RECORDS TO PROCESS:

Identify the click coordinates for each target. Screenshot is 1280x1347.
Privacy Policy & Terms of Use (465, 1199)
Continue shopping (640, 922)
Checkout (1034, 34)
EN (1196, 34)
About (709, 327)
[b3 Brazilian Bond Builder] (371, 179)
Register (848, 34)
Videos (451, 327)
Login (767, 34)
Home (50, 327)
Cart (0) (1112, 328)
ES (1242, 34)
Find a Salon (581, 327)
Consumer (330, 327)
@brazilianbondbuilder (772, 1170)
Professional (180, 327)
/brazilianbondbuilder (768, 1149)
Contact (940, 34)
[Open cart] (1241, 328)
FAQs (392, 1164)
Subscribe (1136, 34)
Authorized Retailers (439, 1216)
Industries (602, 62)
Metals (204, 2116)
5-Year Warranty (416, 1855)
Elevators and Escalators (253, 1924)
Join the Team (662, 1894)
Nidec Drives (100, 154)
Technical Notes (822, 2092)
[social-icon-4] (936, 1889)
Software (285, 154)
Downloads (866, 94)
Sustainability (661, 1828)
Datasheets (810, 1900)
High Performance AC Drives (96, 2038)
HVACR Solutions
* * *
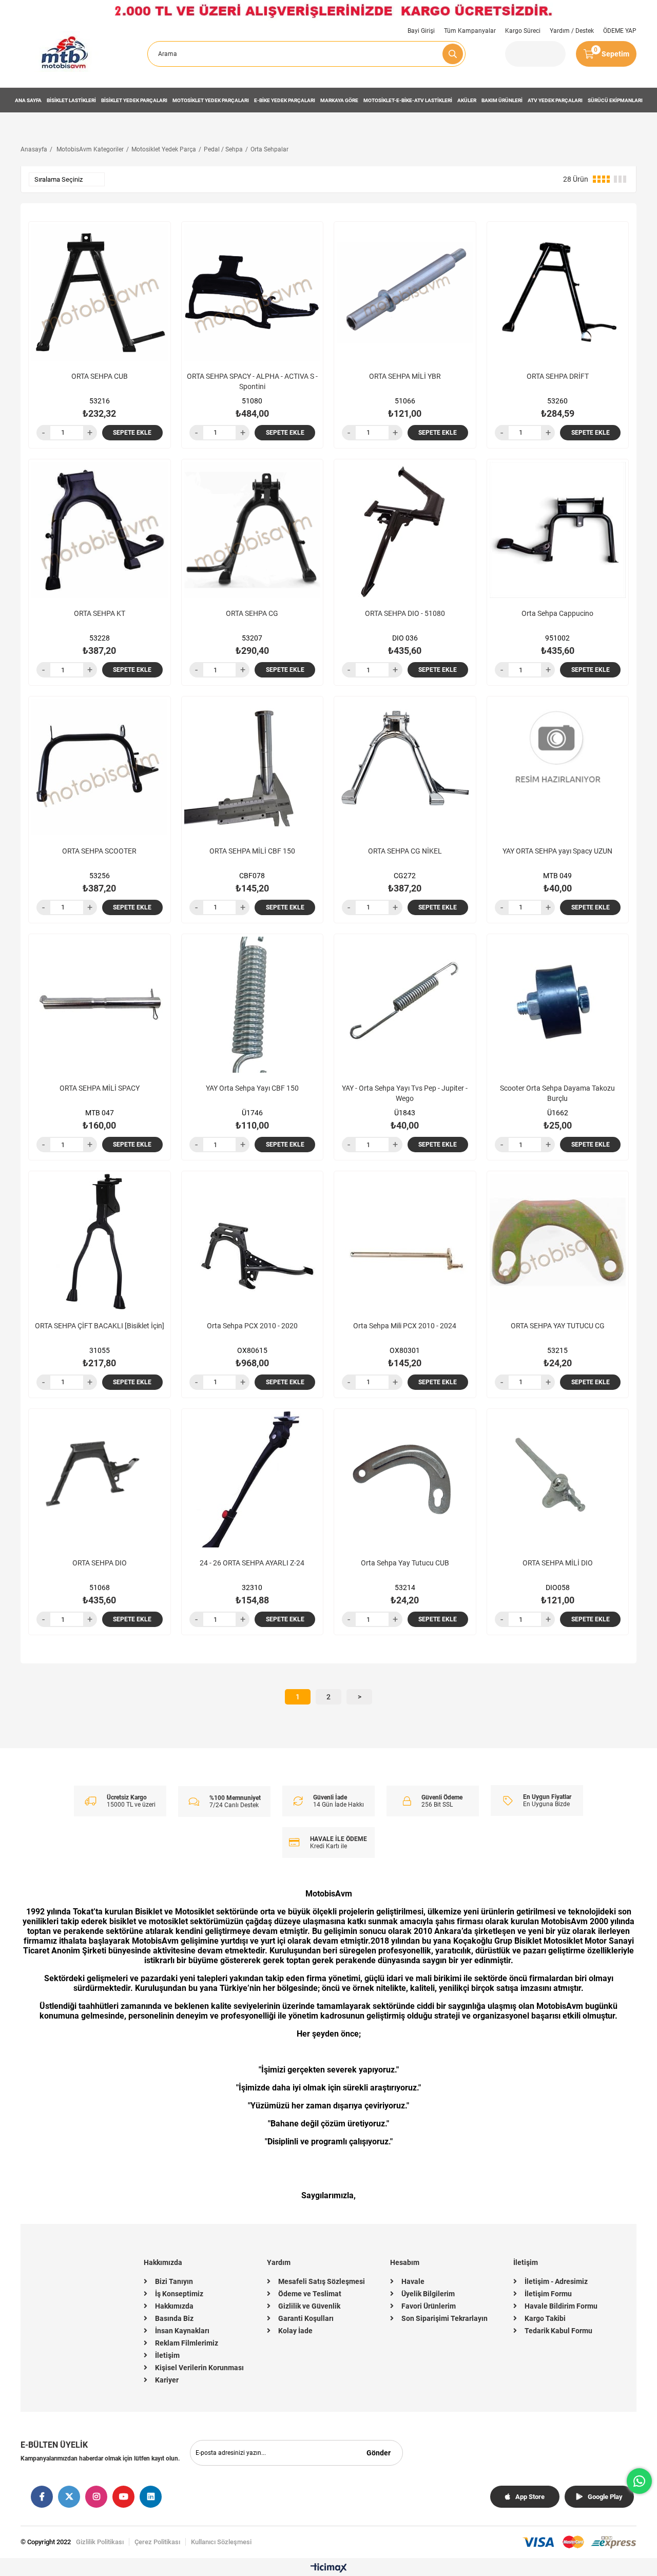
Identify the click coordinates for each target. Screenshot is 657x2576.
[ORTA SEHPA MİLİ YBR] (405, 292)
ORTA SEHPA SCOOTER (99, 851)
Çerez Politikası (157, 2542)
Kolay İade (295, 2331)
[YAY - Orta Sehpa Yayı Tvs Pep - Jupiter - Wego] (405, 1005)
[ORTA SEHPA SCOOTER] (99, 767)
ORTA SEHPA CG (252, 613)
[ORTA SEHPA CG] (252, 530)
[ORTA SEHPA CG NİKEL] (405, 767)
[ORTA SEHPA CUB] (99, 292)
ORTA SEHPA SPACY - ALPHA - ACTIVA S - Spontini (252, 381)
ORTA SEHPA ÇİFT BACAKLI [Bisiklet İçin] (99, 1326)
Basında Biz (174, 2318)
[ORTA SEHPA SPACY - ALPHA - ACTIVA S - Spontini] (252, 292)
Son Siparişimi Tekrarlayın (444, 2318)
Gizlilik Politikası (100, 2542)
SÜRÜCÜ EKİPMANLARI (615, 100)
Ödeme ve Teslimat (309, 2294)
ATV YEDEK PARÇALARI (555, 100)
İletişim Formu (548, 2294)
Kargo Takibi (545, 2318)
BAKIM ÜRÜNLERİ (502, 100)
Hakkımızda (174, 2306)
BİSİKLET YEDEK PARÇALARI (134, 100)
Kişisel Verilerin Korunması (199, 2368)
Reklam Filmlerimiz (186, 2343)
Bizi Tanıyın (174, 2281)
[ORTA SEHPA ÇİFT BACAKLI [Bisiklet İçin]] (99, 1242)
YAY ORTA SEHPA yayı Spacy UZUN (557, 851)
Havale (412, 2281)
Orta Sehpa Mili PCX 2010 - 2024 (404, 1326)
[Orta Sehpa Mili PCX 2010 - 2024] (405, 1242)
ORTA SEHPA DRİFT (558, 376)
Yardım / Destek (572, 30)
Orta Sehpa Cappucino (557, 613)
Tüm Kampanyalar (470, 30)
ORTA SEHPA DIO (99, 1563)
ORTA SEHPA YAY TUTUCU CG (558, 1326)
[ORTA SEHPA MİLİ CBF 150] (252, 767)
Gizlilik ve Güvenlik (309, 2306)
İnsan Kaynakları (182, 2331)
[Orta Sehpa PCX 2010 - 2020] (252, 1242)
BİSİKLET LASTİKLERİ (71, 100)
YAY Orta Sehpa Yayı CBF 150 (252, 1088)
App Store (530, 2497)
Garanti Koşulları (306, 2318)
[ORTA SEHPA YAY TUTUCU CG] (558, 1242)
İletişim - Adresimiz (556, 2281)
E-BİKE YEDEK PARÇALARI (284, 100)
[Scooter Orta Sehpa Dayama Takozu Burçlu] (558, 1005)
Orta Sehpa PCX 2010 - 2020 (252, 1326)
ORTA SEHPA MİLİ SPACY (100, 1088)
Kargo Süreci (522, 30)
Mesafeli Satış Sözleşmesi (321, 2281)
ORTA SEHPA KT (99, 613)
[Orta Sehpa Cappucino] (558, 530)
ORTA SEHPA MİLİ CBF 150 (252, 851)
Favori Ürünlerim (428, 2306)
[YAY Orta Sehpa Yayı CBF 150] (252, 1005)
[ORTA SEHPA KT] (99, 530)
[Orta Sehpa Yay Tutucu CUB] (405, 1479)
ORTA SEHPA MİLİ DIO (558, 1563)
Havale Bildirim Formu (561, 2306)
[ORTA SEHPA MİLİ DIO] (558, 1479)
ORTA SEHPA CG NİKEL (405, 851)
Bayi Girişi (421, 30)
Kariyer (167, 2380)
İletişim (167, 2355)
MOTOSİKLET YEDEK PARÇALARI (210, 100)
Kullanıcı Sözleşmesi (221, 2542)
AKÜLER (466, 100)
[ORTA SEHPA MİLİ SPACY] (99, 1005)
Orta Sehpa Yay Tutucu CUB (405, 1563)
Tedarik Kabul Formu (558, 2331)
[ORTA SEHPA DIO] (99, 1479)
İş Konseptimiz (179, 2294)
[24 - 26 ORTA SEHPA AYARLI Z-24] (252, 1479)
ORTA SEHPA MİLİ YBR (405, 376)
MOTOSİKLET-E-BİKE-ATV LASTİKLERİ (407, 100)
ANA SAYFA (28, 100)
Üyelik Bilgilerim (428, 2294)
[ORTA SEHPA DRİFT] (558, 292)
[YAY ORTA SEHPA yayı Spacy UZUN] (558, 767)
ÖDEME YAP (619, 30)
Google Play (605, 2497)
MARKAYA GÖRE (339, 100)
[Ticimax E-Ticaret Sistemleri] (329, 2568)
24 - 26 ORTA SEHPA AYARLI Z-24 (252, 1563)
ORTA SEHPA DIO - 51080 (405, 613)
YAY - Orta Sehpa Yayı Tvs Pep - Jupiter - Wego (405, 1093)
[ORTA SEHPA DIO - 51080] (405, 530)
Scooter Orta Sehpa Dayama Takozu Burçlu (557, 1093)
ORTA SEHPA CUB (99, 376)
==
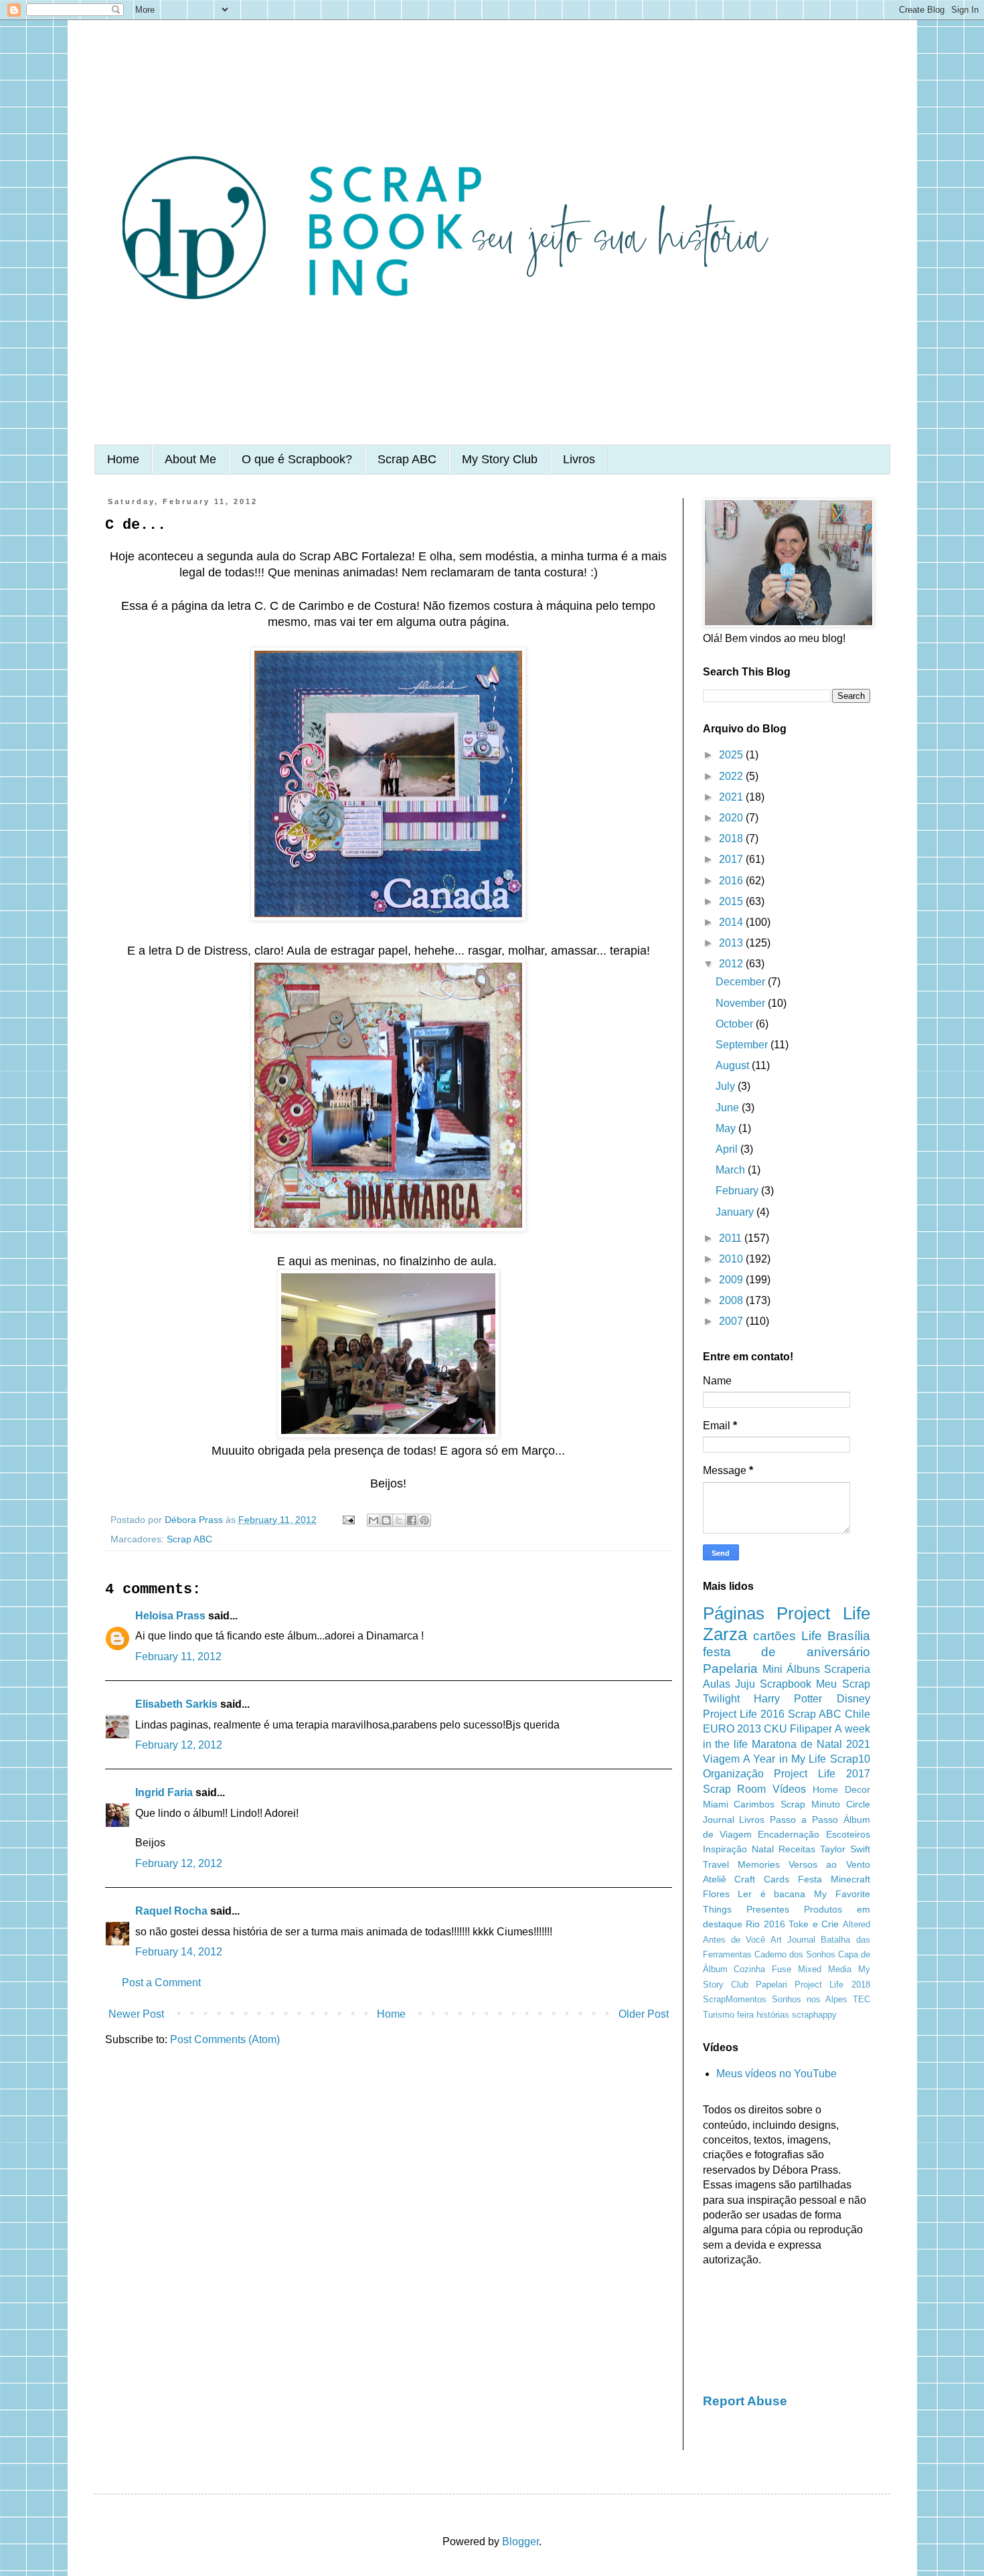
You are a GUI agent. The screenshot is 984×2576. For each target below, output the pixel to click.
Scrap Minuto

EXERCISE BRIEF:
Print, from the entries above, the line with "Mesafeli Satış Sözleşmesi (321, 2281)", the line with "AKÜLER (466, 100)" and all lines between them, exactly and with nothing else.

SOLUTION FOR THIS EXERCISE:
Mesafeli Satış Sözleşmesi (321, 2281)
ORTA SEHPA KT (99, 613)
[Orta Sehpa Cappucino] (558, 530)
ORTA SEHPA MİLİ CBF 150 (252, 851)
Favori Ürünlerim (428, 2306)
[YAY Orta Sehpa Yayı CBF 150] (252, 1005)
[ORTA SEHPA KT] (99, 530)
[Orta Sehpa Yay Tutucu CUB] (405, 1479)
ORTA SEHPA MİLİ DIO (558, 1563)
Havale Bildirim Formu (561, 2306)
[ORTA SEHPA MİLİ DIO] (558, 1479)
ORTA SEHPA CG NİKEL (405, 851)
Bayi Girişi (421, 30)
Kariyer (167, 2380)
İletişim (167, 2355)
MOTOSİKLET YEDEK PARÇALARI (210, 100)
Kullanıcı Sözleşmesi (221, 2542)
AKÜLER (466, 100)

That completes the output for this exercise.